Friday, October 19, 2007

Birds of a Feather, by Jacqueline Winspear

Anyone who writes a genteel mystery set in Twenties London must count on being compared to Golden Age detective writers, so I won't apologize for doing so. Ms. Winspear follows pretty much all the rules well and writes an intriguing, well-plotted mystery. Even Maisie's reliance on intuition is fair enough, since her intuitions are not unaccountable--indeed, they hardly seem worth the fuss given to them.

And that touches on my chief complaint with the novel, which was that it takes everything so very, very seriously. Not grimly, or darkly. Just terribly in earnest. It felt like a five-hour session with a counselor who wants you to get in touch with your innermost feelings and divulge your deepest hurts so that you can be made whole and all you can come up with is the desire to go get a hamburger.

I don't know whether this is just the author's natural style or she thinks it necessary to the difficulties of depression and post-war stress, but the people who actually wrote and lived during the time seem to have liked things a bit lighter, and to have coped more by laughing at themselves.
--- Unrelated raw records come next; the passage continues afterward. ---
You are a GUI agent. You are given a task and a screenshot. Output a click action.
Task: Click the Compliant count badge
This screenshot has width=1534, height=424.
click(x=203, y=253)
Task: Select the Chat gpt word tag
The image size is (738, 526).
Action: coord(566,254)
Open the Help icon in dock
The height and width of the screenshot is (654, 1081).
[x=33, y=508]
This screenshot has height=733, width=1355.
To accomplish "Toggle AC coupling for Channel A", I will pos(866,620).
Personally, I much prefer the occasional wry twist that makes a Christie or a Sayers novel so engaging.

Nonetheless, I did find it a compelling and even enjoyable read. I finished it up with a spatula in one hand, cooking supper. I might pick up another one of her books if it were lying out on a library table. But I probably wouldn't go hunting for it.

5 Comments:

At 11:53 AM, Blogger B said...

This sounds really interesting, and as I've yet to get my hands on it I might have to find it. I'm currently writing about the detective genre and what it represents, so this might be a good addition. (Apparently, I've hit the point in my graduate school career at which I begin making tenuous connections for the purposes of saying something new. Ahh. The post-structuralists would be proud of me.)

 
At 11:01 AM, Blogger Alaina said...

It's fun discovering new mystery writers, and I liked this book well enough that I'm going to read the other Maisie Dobbs books. They can't be placed on the same level as the oft-hailed mysteries of Sayers, Chesterton, Christie, and Ngaio Marsh (and I don't think anyone has reached the literary genius of Sayers and Chesterton); but they're entertaining reads for mystery lovers, and a good choice for readers who want to avoid gratuitous sex and bad language that seem to permeate so many contemporary novels.
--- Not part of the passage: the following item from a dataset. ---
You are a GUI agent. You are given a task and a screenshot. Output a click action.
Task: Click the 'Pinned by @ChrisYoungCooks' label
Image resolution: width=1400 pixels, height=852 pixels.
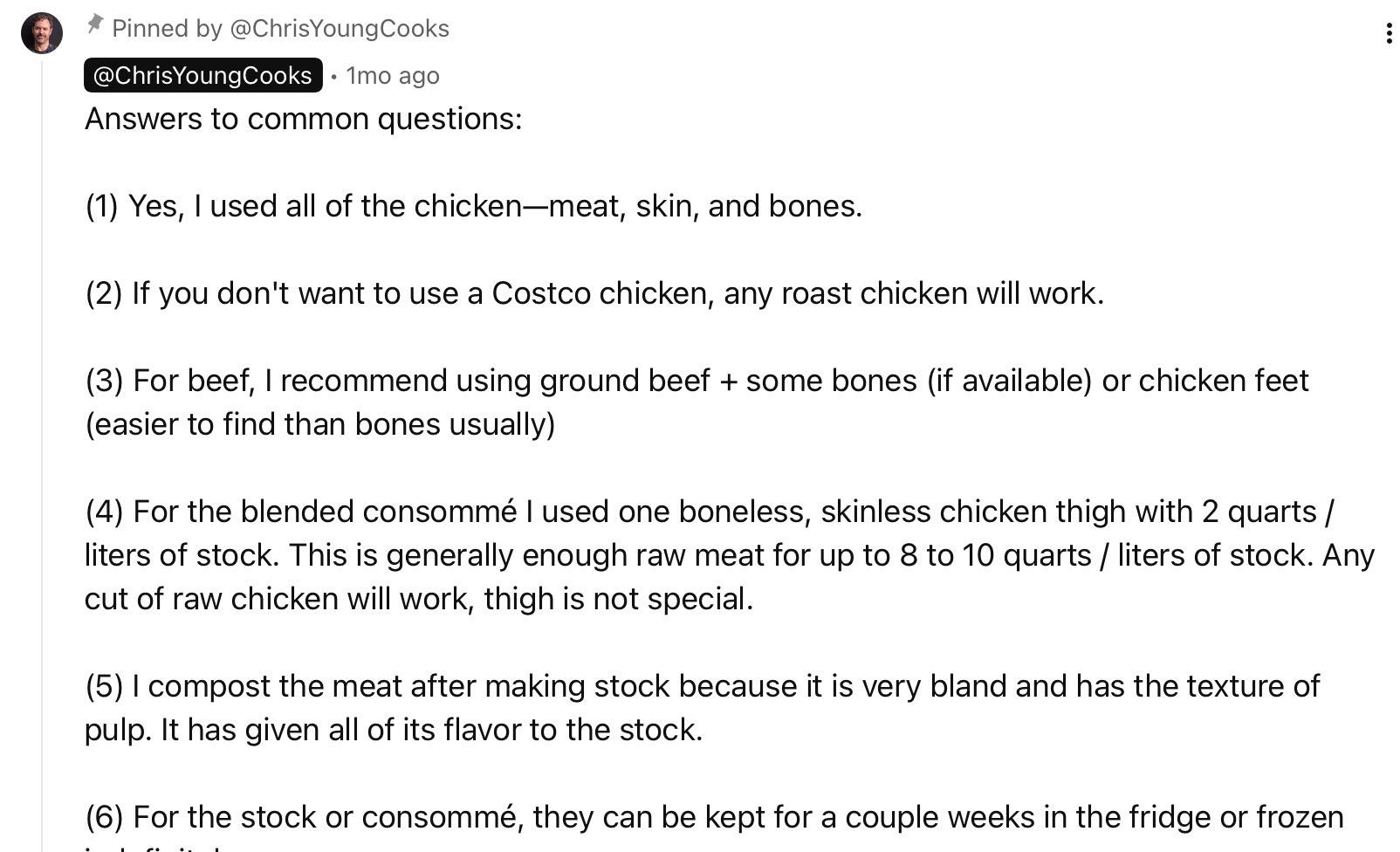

You put your finger on the whole issue of the book taking everything so seriously, though. I didn't recognize it at the time, but there is a lack of lightheartedness -- it's not quite morose or melancholy, but as you say, persistently serious in its exploration of the human heart and emotion.

 
At 10:28 AM, Blogger Ms. Kathleen said...
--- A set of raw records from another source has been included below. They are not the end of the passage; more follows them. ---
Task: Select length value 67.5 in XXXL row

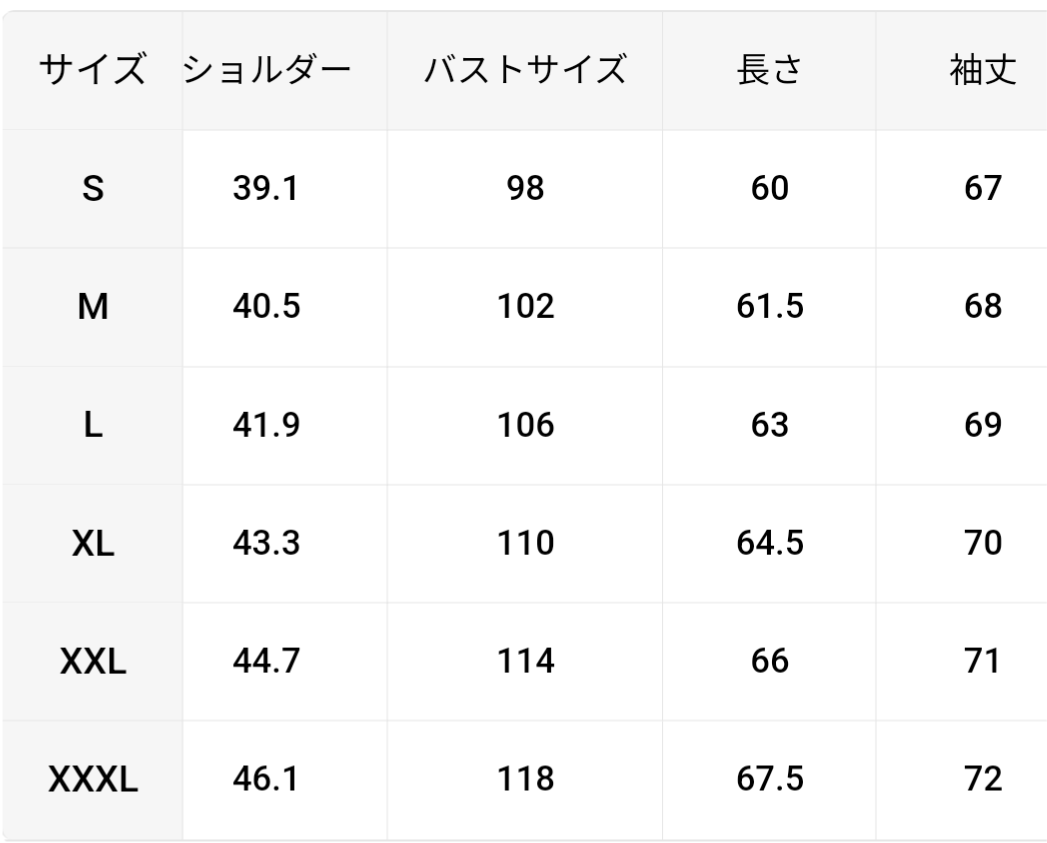Action: coord(769,779)
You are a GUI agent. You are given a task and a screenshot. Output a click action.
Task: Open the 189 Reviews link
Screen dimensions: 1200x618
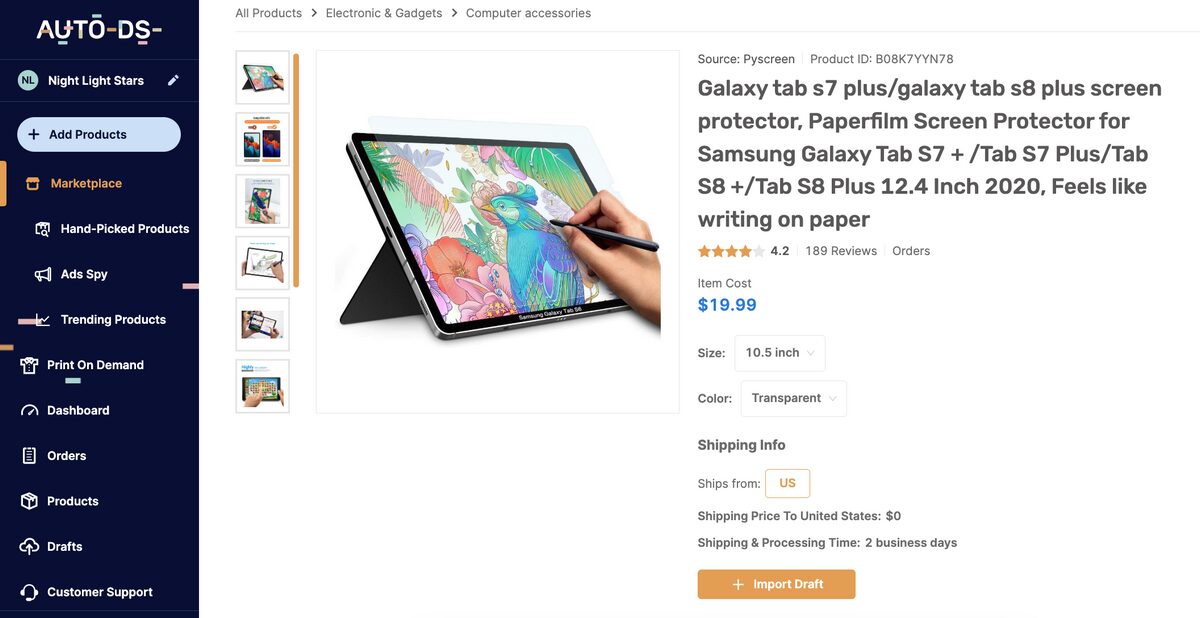tap(841, 250)
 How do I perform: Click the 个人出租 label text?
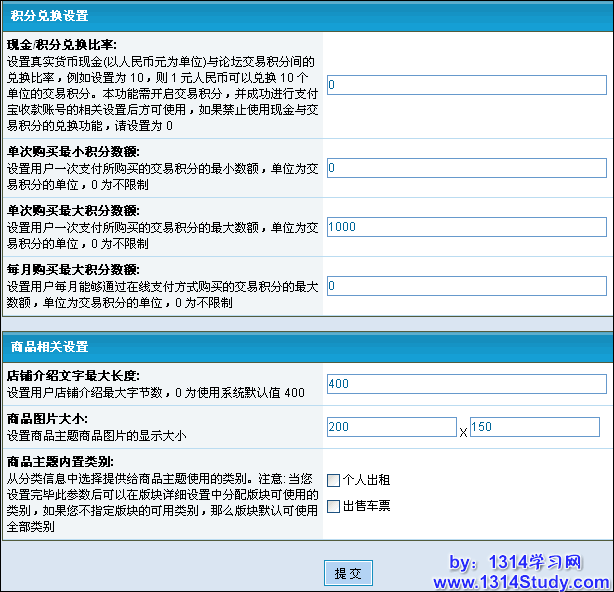[x=366, y=479]
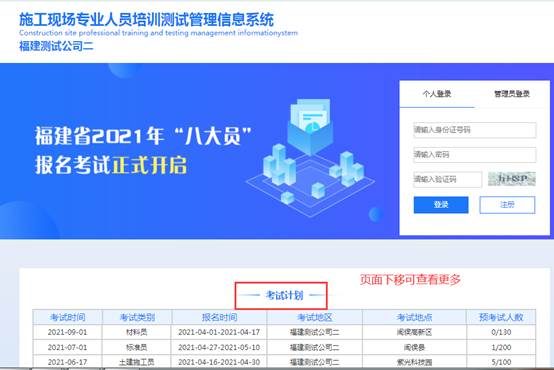Click the site title 施工现场专业人员培训测试管理信息系统
The height and width of the screenshot is (370, 554).
point(146,19)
I just may have to read this...Thanks!

 
At 8:34 PM, Blogger Ani said...

This book gave me more of an understanding of the effects of World War I on the English culture. It's easy to know the basic facts of the Great War, but I'd never thought about the lasting effects- addictions to morphine, broken families, only sons who died before they could inherit a family business. While I couldn't classify this as a classic either, it gave me a broader understanding of a certain time period in history.

 
At 11:24 AM, Blogger Rose said...

Just finished it. It was entertaining enough to keep me reading to the end, but I likely won't be interested in reading it again. I felt that the heavy, somber mood was overdrawn, as if the author wanted to be sure that we, the readers, wouldn't miss just how ominous and foreboding everything was.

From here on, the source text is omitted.